Stati Uniti – Costo del lavoro in crescita nel terzo trimestre

I compensi dei lavoratori dipendenti sono cresciuti lo scorso trimestre del massimo in due anni, per effetto dell’accelerazione della componente riferita ai benefit e dell’aumento dei salari. L’incremento dell’1 per cento fa seguito al più 0.9 per cento del precedente trimestre. Negli ultimi 12 mesi i costi sono aumentati del 3.3 per cento, maggior crescita dal primo trimestre 2005. I costi del lavoro rappresentano circa i due terzi dei costi aziendali, e sono calcolati come somma di salari, benefit e oneri sociali a carico del datore di lavoro, quali ad esempio Medicare e Social Security. Le stime di consenso ipotizzavano un incremento dello 0.9 per cento.
Stipendi e salari, che rappresentano il 70 per cento circa dei costi totali del lavoro, sono aumentati dello 0.9 per cento per il secondo trimestre consecutivo, e del 3.2 per cento negli ultimi 12 mesi, il maggior incremento annuale dal secondo trimestre 2002. I costi per benefit, che includono bonus, pacchetti di rescissione del rapporto di lavoro, assicurazioni sanitarie e ferie retribuite, sono cresciuti dell’1.1 per cento sul precedente trimestre, il massimo da un anno e dopo il più 0.8 per cento de secondo trimestre.

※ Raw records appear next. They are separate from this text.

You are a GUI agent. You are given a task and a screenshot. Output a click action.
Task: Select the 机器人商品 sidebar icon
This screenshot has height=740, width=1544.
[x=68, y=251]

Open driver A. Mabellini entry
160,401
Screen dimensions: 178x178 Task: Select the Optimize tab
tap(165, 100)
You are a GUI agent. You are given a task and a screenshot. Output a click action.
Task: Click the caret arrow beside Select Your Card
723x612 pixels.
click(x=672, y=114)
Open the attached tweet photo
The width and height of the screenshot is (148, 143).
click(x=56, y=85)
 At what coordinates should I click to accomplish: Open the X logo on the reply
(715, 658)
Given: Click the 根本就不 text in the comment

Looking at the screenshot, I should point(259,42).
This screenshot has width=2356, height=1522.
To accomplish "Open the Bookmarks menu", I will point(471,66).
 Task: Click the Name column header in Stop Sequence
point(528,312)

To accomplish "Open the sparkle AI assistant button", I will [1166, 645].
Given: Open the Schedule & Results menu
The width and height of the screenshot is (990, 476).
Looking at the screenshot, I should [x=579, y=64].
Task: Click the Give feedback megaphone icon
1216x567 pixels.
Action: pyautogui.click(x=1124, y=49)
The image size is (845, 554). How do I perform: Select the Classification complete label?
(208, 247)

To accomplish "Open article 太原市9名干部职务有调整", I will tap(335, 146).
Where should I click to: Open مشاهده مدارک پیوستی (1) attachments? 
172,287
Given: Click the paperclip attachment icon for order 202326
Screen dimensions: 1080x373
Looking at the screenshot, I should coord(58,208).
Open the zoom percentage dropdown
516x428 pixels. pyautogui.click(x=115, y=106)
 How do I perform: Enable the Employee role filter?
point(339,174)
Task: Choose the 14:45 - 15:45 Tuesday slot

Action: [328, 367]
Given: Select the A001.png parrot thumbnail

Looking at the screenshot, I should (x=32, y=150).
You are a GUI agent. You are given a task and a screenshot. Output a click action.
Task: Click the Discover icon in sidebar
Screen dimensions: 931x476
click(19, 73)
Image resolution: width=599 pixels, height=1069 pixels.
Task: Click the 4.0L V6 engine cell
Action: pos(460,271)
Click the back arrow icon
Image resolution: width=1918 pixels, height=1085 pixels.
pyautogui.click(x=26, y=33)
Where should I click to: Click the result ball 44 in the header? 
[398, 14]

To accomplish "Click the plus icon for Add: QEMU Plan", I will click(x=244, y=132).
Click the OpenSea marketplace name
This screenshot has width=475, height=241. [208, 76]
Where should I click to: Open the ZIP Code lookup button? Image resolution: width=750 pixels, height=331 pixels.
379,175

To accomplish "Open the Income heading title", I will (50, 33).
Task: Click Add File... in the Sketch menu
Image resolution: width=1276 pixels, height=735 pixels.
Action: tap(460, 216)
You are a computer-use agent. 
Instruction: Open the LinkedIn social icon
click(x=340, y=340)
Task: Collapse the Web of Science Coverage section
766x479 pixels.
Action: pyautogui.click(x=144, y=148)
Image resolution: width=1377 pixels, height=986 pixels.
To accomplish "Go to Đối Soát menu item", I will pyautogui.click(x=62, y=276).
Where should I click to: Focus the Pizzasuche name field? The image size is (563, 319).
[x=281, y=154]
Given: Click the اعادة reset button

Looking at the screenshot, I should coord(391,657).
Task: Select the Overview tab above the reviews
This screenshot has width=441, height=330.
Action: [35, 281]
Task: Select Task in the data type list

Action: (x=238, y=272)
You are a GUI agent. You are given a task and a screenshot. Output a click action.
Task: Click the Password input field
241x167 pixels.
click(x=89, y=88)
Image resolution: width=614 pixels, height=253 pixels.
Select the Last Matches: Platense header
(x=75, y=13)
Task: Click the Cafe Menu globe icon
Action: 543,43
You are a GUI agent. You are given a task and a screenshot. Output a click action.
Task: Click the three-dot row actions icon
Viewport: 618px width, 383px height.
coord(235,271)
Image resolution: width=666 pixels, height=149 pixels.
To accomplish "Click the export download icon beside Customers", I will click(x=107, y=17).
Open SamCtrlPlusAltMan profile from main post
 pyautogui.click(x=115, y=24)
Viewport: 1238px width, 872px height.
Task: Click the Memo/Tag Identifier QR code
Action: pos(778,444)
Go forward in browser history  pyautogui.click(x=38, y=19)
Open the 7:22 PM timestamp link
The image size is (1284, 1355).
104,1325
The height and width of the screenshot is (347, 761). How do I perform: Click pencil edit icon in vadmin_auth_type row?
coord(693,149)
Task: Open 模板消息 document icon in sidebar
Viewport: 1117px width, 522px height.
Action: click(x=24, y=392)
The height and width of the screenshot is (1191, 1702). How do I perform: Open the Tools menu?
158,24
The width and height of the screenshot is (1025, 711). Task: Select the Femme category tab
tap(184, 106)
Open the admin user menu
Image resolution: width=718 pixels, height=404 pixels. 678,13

Negli ultimi 12 mesi l’incremento è stato del 3.3 per cento, contro il 3.4 per cento del secondo trimestre. L’indice dei costi di occupazione (Employment Cost Index, ECI) differisce dai guadagni orari medi perché non prende in considerazione cambiamenti salariali che riflettono spostamenti nella composizione del mercato del lavoro. Così, la maggior creazione di occupazione presso aziende a maggior retribuzione spinge il dato dei guadagni orari medi, mentre l’ECI mostra un aumento solo in ipotesi di aumento dei salari effettivi.